Late yesterday afternoon, the Treasury Inspector General for Tax Administration released its eagerly awaited report on its investigation into the IRS’s use of inappropriate criteria for screening tax-exempt applications (“IG Report”). The Inspector General initiated its investigation after members of Congress raised concerns during the 2012 election cycle that the IRS was selectively enforcing the law against conservative organizations. (As we previously noted, Lois Lerner, Director of Exempt Organizations at the Internal Revenue Service, publicly apologized last Friday for “inappropriately” targeting exemption applications submitted by organizations with “tea party” or “patriot” in their name for additional scrutiny.)
Although the trouble appeared to start in the Determinations Unit (a group of Exempt Organizations specialists based in Cincinnati), the report repeatedly lays blame on IRS management. The problematic criteria were initially developed and used because of “insufficient oversight provided by management.” (IG Report at 7.) The Determinations Unit “requested irrelevant (unnecessary) information because of a lack of managerial review[.]” (Id. at 12.) The report concludes that, even today, management’s responses to the IG’s recommendations are insufficient. (Id. at 11 & 17.)

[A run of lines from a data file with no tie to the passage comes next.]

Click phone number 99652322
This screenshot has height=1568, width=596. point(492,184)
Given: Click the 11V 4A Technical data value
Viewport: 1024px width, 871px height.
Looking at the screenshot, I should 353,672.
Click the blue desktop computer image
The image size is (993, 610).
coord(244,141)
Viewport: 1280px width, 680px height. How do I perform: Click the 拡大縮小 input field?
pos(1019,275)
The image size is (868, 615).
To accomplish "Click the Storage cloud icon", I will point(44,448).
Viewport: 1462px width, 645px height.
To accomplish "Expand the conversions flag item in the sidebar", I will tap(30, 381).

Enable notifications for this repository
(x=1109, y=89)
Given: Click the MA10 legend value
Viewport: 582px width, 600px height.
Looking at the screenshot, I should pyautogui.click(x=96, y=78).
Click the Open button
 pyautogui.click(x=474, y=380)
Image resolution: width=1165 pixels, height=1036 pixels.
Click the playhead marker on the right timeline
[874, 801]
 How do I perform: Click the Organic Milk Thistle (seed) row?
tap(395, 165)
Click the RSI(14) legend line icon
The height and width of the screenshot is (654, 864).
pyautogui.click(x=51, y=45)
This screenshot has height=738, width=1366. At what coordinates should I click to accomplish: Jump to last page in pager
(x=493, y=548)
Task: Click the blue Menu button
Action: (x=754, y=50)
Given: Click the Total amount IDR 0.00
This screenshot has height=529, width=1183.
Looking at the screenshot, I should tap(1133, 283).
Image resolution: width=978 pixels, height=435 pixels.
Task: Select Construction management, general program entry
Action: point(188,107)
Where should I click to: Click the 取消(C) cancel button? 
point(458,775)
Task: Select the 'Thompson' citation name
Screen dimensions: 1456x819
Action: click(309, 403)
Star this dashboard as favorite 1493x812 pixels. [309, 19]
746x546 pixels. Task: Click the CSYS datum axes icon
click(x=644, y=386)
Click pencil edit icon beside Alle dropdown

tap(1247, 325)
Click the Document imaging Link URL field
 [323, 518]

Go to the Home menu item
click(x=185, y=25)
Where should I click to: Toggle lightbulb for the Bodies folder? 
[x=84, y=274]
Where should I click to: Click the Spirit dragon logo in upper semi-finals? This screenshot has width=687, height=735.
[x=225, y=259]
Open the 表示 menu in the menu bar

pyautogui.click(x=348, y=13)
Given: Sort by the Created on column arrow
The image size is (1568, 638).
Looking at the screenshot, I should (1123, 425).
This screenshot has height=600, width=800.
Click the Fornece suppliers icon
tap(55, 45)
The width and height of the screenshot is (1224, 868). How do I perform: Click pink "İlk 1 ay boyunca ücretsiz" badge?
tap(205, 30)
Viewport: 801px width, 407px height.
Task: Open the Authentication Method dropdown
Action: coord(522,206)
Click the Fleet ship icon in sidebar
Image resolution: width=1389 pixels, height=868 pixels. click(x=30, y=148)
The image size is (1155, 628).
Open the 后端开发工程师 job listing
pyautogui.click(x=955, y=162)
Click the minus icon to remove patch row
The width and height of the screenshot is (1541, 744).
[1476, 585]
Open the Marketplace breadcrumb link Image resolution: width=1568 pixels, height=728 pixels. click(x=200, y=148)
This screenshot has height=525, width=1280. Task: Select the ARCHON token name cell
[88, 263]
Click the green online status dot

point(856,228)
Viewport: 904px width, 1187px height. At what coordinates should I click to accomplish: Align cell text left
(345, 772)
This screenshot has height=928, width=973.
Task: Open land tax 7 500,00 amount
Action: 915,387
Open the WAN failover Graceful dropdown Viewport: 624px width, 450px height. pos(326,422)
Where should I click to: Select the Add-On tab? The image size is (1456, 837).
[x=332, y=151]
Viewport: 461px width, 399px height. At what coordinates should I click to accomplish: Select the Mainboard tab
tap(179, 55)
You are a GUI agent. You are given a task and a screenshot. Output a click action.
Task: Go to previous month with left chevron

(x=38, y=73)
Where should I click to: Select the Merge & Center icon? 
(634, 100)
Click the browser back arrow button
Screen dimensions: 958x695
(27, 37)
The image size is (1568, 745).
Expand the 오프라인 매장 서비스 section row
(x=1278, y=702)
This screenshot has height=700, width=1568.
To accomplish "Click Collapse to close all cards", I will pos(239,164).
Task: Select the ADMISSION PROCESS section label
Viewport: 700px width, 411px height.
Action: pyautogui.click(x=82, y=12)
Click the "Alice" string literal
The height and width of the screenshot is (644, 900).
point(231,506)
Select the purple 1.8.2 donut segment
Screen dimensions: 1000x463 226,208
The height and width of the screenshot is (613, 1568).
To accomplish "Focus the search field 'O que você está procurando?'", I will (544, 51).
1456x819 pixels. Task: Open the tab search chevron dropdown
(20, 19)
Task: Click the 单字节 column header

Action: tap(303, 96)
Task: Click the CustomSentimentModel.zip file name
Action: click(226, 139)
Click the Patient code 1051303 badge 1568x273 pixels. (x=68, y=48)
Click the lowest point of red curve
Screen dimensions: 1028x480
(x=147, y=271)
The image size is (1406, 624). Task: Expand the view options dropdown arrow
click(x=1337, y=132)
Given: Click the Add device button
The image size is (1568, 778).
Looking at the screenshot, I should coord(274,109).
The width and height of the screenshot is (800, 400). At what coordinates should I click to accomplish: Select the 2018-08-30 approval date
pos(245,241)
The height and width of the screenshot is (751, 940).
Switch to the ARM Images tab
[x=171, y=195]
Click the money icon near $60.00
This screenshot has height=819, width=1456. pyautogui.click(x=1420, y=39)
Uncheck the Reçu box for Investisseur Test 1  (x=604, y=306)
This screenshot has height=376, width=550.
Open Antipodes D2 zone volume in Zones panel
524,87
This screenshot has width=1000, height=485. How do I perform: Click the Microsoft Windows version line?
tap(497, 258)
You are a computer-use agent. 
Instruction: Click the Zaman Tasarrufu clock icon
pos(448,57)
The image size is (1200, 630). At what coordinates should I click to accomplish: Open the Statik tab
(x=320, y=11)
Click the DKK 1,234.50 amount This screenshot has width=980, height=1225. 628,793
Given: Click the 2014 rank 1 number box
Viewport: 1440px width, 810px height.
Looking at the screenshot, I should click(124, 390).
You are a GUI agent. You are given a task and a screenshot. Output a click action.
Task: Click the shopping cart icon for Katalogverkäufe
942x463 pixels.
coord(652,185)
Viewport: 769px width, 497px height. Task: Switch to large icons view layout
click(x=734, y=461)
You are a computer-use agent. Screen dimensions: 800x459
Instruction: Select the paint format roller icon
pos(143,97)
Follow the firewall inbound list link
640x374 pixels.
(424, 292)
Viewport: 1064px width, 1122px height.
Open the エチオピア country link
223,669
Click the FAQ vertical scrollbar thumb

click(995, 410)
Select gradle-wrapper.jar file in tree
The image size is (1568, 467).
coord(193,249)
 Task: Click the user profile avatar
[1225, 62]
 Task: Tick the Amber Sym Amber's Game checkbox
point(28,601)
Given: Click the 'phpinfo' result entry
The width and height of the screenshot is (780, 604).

Poor management notwithstanding, the Determinations Unit itself comes across poorly. Multiple times the IG Report observes that the Determinations Unit did not understand what activities are permissible exempt-function activities for 501(c)(3) and 501(c)(4) organizations. (E.g., id. at 7 (“[T]he criteria developed showed a lack of knowledge in the Determinations Unit of what activities are allowed by I.R.C. § 501(c)(4) and I.R.C. § 501(c)(4) organizations.”) & 12 (“We also believe that Determinations Unit specialists lacked knowledge of what activities are allowed by I.R.C. § 501(c)(3) and I.R.C. § 501(c)(4) tax-exempt organizations.”).)
As if it were not disturbing enough that those entrusted with enforcing the law did not understand what the law was, the timeline also shows that the Determinations Unit, when left to itself, repeatedly developed inappropriate criteria. In July 2011, the IRS management corrected the Determinations Unit original inappropriate criteria, which targeted “tea party” organizations, and developed more neutral criteria. (Id. at 7.) But in January 2012, the Determinations Unit changed the new criteria without executive approval, “again focus[ing] on the policy positions of organizations instead tax-exempt laws and Treasury Regulations.” (Id at 7.) Those policy positions included “political action type organizations involved in limiting/expanding Government, educating on the Constitution and Bill of Rights, social economic reform/movement.” (Id. at 38.) By using this criteria, the Determinations Unit essentially selected organizations with specific policy views for additional and unwarranted scrutiny. This amounts to a content-based test.
According to the IG Report, the net effect of these actions was to delay and burden exempt organization applicants and undermine public confidence in the IRS’s ability to enforce the law impartially.
Lingering off stage for the moment is a critical First Amendment issue that will, without doubt, come to the fore publicly in hearings we now expect throughout the summer on Capitol Hill. As the D.C. Circuit court noted in Big Mama Rag, Inc. v. United States, the standards used by the IRS in processing applications for recognition of exemption “may not be so imprecise that they afford latitude to individual IRS officials to pass judgment on the content and quality of an applicant’s views and goals and therefore to discriminate against those engaged in protected First Amendment activities.” 631 F.2d 1030, 1040 (D.C. Cir. 1980).